LONDON, Feb 10 (Reuters) - Ashmore Group netted positive flows from institutional clients for the first time since the COVID-19 crisis in the six months to the end of 2020 as a recovery in emerging markets helped the fund manager deliver a 14% rise in pretax profit.
The emerging markets investment firm was hit by outflows and market volatility in the aftermath of the coronavirus-led sell-off last year, as investors fled the asset class en masse.
But emerging markets have staged a recovery since then, notching ten consecutive months of net positive flows, helping take the MSCI equity index to a record high on Wednesday.
Net inflows from institutional clients, that account for around 90% of Ashmore’s clients, reached 600 million pounds ($830.5 million) in the period.
Overall net outflows of $1.4 billion represented an improvement from recent periods, and were mostly driven by intermediary retail redemptions during the six months, it said.

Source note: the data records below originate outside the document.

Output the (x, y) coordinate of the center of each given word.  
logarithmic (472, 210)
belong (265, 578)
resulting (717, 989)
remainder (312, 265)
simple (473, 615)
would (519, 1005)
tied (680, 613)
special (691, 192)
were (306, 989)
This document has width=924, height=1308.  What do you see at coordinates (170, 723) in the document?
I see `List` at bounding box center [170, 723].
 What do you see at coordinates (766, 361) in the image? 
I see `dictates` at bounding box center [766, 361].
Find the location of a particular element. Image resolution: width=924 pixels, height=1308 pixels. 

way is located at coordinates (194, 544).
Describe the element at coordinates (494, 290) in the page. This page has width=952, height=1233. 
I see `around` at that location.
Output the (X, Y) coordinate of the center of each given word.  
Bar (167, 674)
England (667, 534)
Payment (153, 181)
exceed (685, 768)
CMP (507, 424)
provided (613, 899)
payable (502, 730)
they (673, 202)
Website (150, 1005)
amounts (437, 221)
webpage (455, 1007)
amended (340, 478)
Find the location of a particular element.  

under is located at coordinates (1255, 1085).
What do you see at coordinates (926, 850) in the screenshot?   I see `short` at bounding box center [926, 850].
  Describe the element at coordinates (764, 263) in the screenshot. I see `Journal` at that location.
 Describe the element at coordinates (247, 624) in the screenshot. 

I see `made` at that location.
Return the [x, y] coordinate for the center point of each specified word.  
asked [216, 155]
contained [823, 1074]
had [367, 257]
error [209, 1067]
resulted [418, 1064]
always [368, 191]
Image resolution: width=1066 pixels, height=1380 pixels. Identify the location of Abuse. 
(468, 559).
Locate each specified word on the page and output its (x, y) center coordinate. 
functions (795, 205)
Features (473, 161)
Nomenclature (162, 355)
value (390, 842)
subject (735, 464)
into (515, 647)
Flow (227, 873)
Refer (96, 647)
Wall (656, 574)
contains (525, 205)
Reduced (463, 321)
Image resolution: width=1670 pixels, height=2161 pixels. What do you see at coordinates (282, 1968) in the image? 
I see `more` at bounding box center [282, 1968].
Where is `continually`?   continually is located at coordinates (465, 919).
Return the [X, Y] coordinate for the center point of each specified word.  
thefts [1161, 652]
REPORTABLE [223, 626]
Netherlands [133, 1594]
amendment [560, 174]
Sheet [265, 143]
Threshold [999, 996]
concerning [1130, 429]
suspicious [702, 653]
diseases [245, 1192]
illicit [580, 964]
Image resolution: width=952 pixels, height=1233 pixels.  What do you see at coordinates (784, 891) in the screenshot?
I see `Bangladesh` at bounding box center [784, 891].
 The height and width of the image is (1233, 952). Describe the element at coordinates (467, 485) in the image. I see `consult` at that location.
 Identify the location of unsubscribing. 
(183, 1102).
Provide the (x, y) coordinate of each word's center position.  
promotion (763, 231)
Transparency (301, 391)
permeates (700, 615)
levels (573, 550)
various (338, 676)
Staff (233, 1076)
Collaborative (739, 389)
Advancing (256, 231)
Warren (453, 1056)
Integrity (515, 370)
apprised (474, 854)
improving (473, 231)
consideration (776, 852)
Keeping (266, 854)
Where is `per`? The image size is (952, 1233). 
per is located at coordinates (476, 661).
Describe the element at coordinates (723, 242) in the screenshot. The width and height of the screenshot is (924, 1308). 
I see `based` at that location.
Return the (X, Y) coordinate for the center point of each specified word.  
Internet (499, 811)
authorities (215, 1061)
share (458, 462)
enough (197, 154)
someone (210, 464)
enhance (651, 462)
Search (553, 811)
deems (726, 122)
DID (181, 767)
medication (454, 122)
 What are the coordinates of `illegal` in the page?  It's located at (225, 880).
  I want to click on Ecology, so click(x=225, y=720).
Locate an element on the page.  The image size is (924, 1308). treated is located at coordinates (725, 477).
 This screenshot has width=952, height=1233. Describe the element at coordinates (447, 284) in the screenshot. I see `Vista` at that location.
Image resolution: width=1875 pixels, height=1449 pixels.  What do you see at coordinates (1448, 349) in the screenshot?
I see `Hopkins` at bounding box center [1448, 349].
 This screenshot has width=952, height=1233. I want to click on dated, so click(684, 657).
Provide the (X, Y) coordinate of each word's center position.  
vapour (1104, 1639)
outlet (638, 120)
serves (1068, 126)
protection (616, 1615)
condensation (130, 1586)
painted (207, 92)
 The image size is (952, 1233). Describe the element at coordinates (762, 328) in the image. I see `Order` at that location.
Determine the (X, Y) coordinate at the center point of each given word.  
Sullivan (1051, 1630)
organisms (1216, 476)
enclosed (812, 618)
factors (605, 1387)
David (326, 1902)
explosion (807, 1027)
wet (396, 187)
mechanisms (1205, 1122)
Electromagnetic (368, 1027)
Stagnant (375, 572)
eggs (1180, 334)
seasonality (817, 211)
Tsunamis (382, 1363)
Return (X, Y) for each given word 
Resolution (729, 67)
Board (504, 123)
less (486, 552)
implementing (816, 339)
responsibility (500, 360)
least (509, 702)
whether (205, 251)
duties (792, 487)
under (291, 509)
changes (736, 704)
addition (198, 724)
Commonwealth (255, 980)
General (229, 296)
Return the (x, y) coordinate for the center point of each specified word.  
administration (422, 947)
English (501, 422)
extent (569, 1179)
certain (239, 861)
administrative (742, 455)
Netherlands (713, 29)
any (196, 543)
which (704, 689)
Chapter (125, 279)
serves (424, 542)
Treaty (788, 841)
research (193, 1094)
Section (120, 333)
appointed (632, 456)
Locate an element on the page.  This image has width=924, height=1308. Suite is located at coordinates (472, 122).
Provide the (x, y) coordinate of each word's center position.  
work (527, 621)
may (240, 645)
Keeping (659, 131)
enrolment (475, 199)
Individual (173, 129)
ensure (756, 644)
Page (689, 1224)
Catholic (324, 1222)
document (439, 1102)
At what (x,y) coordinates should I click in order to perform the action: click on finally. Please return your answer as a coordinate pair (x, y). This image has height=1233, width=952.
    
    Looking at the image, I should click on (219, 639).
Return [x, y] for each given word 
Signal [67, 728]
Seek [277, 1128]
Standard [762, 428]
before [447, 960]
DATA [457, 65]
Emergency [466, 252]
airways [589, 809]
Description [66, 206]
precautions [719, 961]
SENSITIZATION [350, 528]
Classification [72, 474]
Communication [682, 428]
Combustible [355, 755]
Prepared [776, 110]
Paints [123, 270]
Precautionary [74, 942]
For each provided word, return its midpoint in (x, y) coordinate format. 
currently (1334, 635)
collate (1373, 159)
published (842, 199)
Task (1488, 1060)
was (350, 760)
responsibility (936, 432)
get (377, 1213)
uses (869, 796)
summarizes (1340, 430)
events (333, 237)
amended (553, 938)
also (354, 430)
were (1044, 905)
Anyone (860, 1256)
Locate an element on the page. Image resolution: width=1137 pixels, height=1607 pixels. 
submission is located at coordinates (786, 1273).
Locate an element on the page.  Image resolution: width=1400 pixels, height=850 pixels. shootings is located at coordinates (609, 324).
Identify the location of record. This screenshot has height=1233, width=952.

The firm delivered a pretax profit of 150.6 million pounds during the six months ending Dec. 31, underpinned by investment performance and an 11% rise in assets under management to $93 billion.
Ashmore’s shares rose 2.2% after the results and Tom Shippey, Ashmore’s group finance director, told Reuters the firm was upbeat about the outlook.
“We’re looking forward to 2021,” he said.
“EM is well positioned versus DM given the GDP growth output, the relatively low level of indebtedness...and the diversity of opportunities that are available within an emerging market context.”
The International Monetary Fund (IMF) is forecasting growth of 6% in emerging markets in 2021, compared to 3.9% in advanced economies.
Pre-pandemic levels of public debt were around 105% of gross domestic product in advanced economies and 54% for emerging markets, according to the IMF. Levels of indebtedness are, however, on course to swell in both as governments, particularly in the advanced world, splurge on stimulus to try to jumpstart their economies after the pandemic.